### Text segment
Jazz saxophonist and composer
Frank Foster, 82, a jazz saxophonist who played with the Count Basie Orchestra and composed the band's hit "Shiny Stockings," died Tuesday at his home in Chesapeake, Va., of complications from kidney failure, according to his wife, Cecilia.
Foster was recognized in 2002 by the National Endowment for the Arts as a Jazz Master, the nation's highest jazz honor. His many compositions and arrangements include material for Frank Sinatra and Sarah Vaughan, and a commissioned piece written for jazz orchestra for the 1980 Winter Olympics: "Lake Placid Suite."
Born in Cincinnati on Sept. 23, 1928, Foster "had an ear for music" from an early age, he said in an NEA interview in 2008. Jazz big bands caught his attention when he was 12. Foster's first instrument was clarinet, but at age 13 he took up the sax. He played in a dance band at Wilberforce University and went on to join Basie's band in 1953.

### Record set
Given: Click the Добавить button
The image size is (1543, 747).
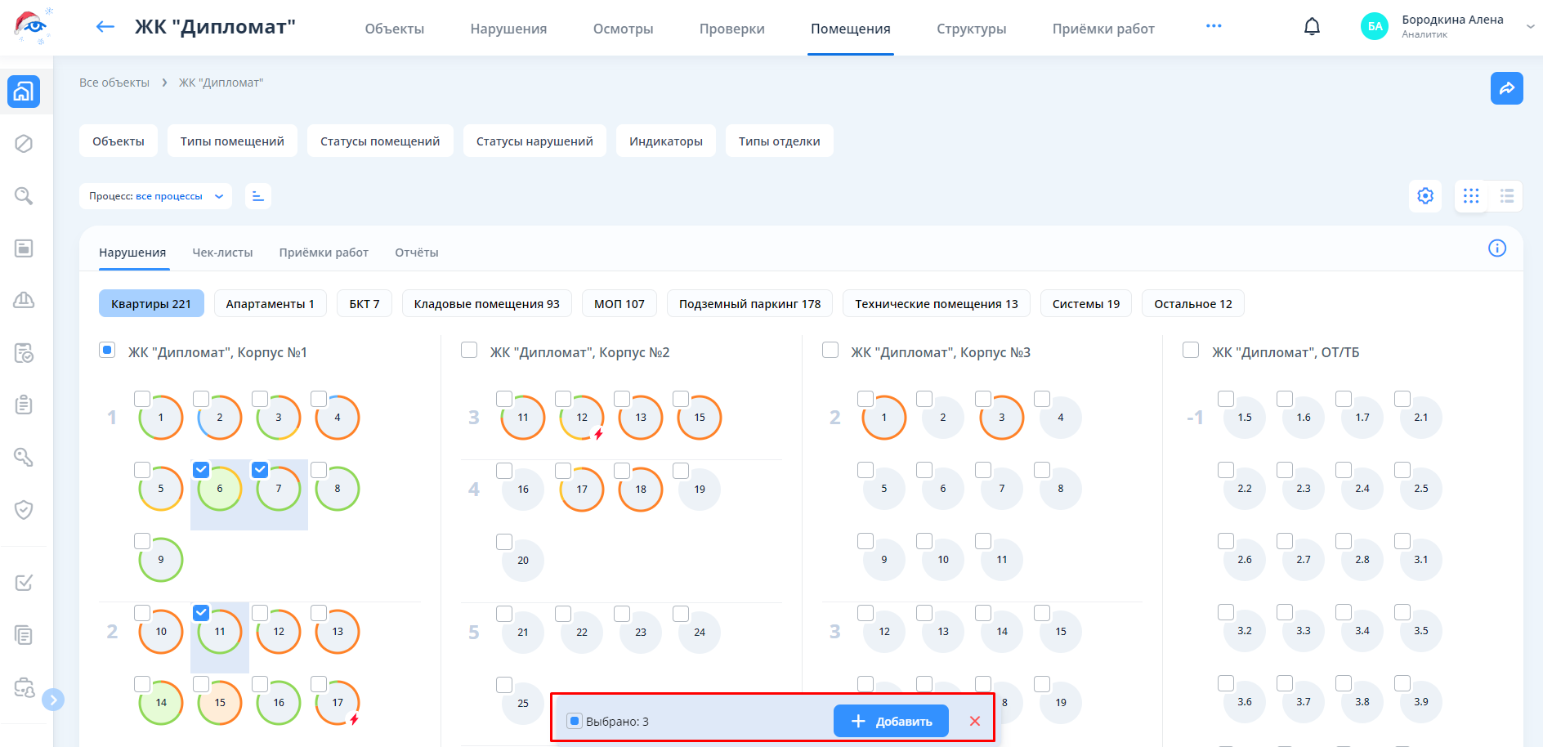Looking at the screenshot, I should click(891, 721).
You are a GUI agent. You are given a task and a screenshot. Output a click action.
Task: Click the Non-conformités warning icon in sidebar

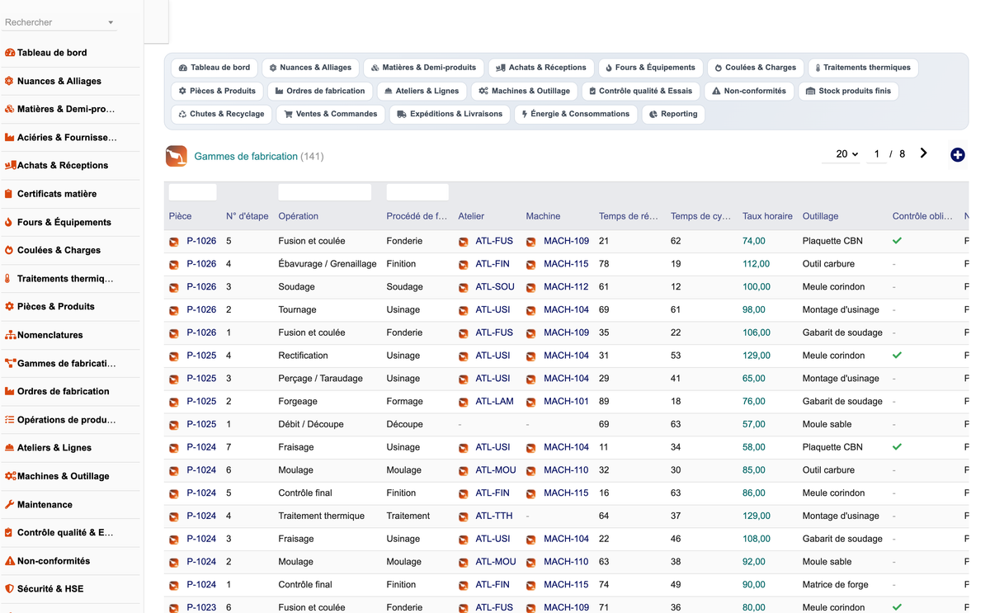point(10,561)
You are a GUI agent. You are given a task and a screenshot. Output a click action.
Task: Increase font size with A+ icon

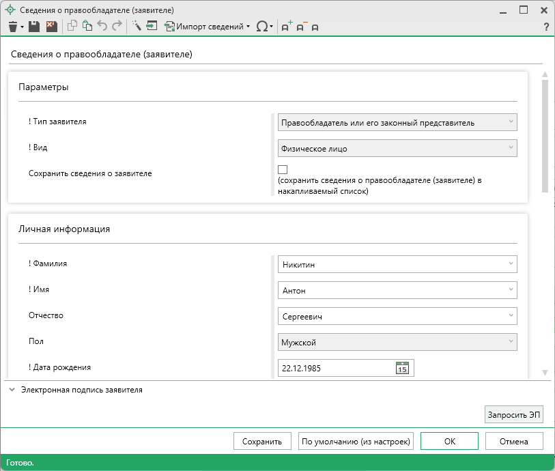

### Work required
Please copy out the full text above about jazz saxophonist Frank Foster, word for word.

### Exercise answer
Jazz saxophonist and composer
Frank Foster, 82, a jazz saxophonist who played with the Count Basie Orchestra and composed the band's hit "Shiny Stockings," died Tuesday at his home in Chesapeake, Va., of complications from kidney failure, according to his wife, Cecilia.
Foster was recognized in 2002 by the National Endowment for the Arts as a Jazz Master, the nation's highest jazz honor. His many compositions and arrangements include material for Frank Sinatra and Sarah Vaughan, and a commissioned piece written for jazz orchestra for the 1980 Winter Olympics: "Lake Placid Suite."
Born in Cincinnati on Sept. 23, 1928, Foster "had an ear for music" from an early age, he said in an NEA interview in 2008. Jazz big bands caught his attention when he was 12. Foster's first instrument was clarinet, but at age 13 he took up the sax. He played in a dance band at Wilberforce University and went on to join Basie's band in 1953.